とある夏の日、雪彦は屋上公園で能力を暴発させて倒れてしまう。
その場に居合わせた夜半に助けられるが、これが発端で雪彦の寿命は後わずかであることが判明する。
そこで上京してきた姉・吹雪から、雪女族の男の唯一の延命方法を聞かされるが、
それは「相思相愛である女の身も心も命も奪うこと」という過酷なものであった。
吹雪と口論になり再度能力を暴発させる雪彦。寿命はどんどん縮まっていってしまう。
吹雪により暑い東京よりも青森の実家に戻り余生を過ごす方が良いと判断された雪彦は、
恵莉にまともな別れの挨拶する余裕もなく会社を辞め、実家に向かってしまう。
別れの挨拶を簡単なメールひとつで済まされてしまった恵莉は、納得がいかず
部署の先輩・東堂浪路の説得もあって、自分の千里眼の能力を生かし、雪彦の後を追いかけて
青森の山奥にある雪女族の村へと向かう。
なお、何かと雪彦の行く末を気に掛けていた夜半も、彼の突然の退社と、
恵莉が長期休暇を取ったとの知らせを耳にした後、同じく青森へと向かうこととなる。
姉と共に雪女族の村に着いた頃には、雪彦は既に余命いくばくもなかった。
彼らの「母」である山神の前へと連れてこられ、天命を迎えようとしたその時、
追いかけてきた恵莉と浪路と対面するが…雪女族の男は死ぬと雪男へと生まれ変わり、
山を護る存在となる、と山神から知らされた二人の目の前で、雪彦は山神により雪男へと転生させられてしまう。

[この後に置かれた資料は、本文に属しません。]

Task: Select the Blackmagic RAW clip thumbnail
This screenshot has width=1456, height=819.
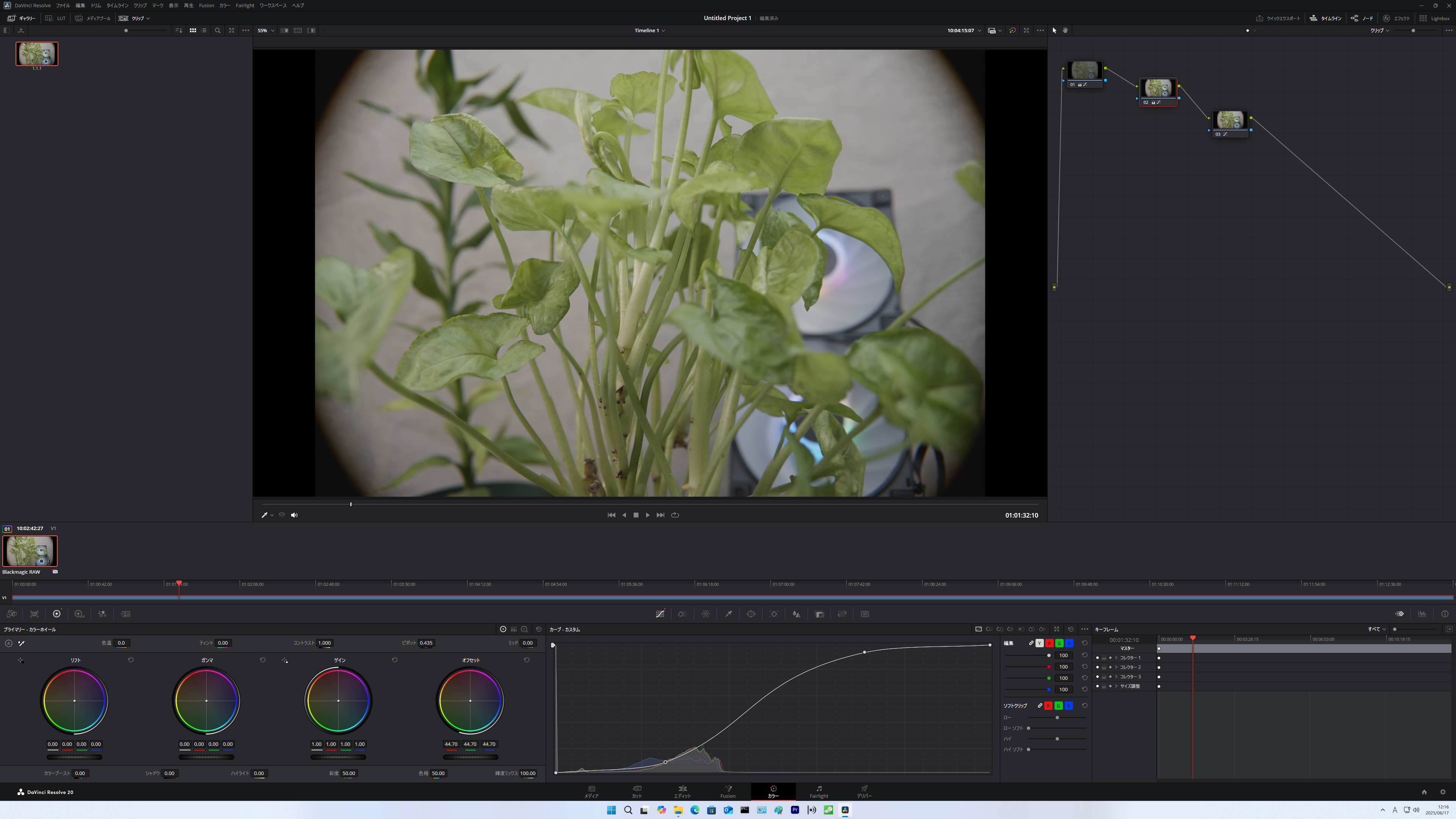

雪男の雪彦は、生まれ変わる前の記憶を無くしてしまう。雪男でも雪彦であることには変わりはない、
と逃げずに立ちはだかる恵莉に容赦なく襲いかかった。
そこに後から追いかけてきた夜半が現れる。愛する者すら見分けがつかない雪男の姿でいるのは
心優しい雪彦ならば耐えられないであろう、と判断した夜半はひと思いに彼を殺そうとするが
それを恵莉が身体を張って止めに入る。
遂に雪男の雪彦は恵莉に噛みついてしまうが、恵莉は彼が望むならこのまま殺されても構わない、と逃げようともしない。
その時、信じられない奇跡が起きる――――――。